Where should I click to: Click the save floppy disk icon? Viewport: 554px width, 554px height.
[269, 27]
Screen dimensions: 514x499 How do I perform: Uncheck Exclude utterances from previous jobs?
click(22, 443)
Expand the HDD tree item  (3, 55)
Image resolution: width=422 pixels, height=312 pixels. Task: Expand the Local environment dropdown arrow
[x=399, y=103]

------------------------------

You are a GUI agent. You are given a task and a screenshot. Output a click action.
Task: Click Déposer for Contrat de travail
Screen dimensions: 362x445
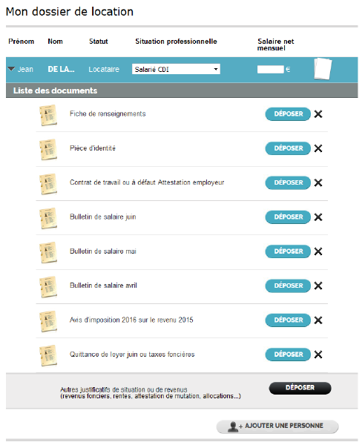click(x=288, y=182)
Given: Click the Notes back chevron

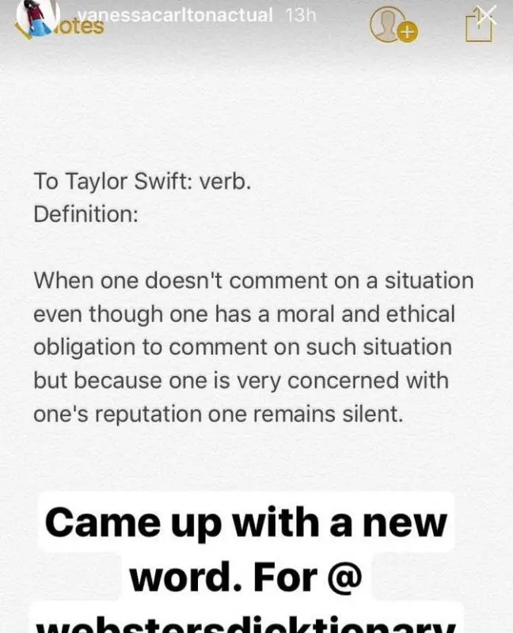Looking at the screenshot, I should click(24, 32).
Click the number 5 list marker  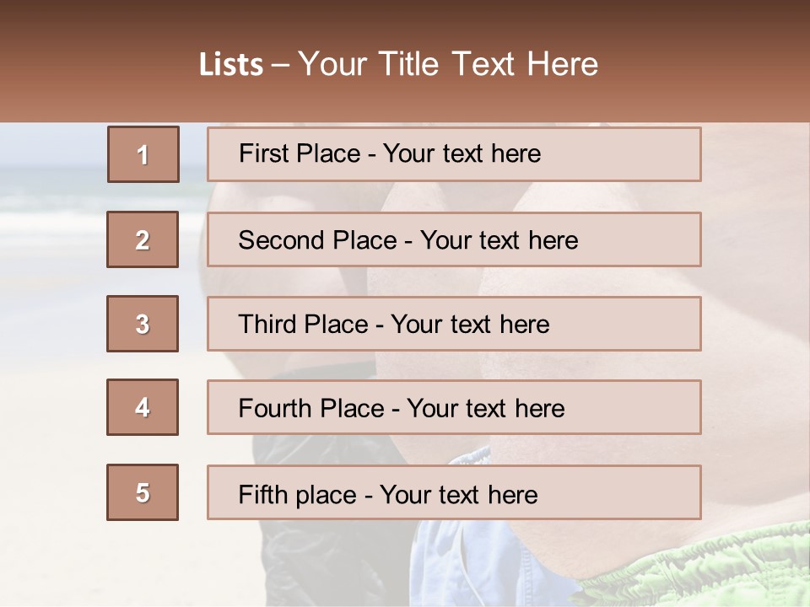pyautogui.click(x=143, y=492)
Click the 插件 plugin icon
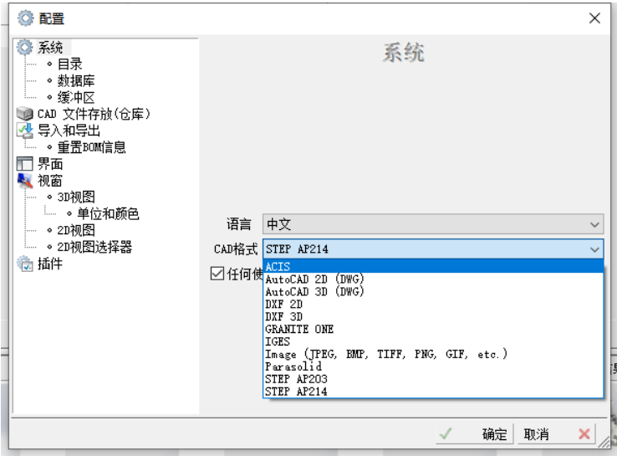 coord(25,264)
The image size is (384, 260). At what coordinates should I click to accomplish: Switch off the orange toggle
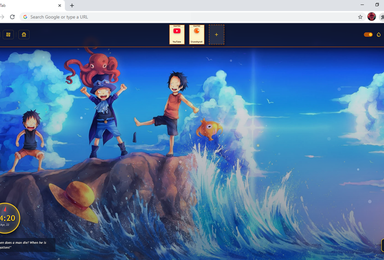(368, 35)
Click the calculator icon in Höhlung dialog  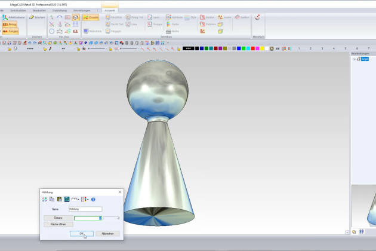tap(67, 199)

------------------------------

:: THE PROBLEM ::
What do the lines above say from the one containing "Where should I" down to the one containing "Expand the HDD"? Return them exactly, both end lines included, and only them.

:: OUTPUT OF THE EXERCISE ::
Where should I click to: Click the save floppy disk icon? Viewport: 554px width, 554px height.
[269, 27]
Screen dimensions: 514x499 How do I perform: Uncheck Exclude utterances from previous jobs?
click(22, 443)
Expand the HDD tree item  (3, 55)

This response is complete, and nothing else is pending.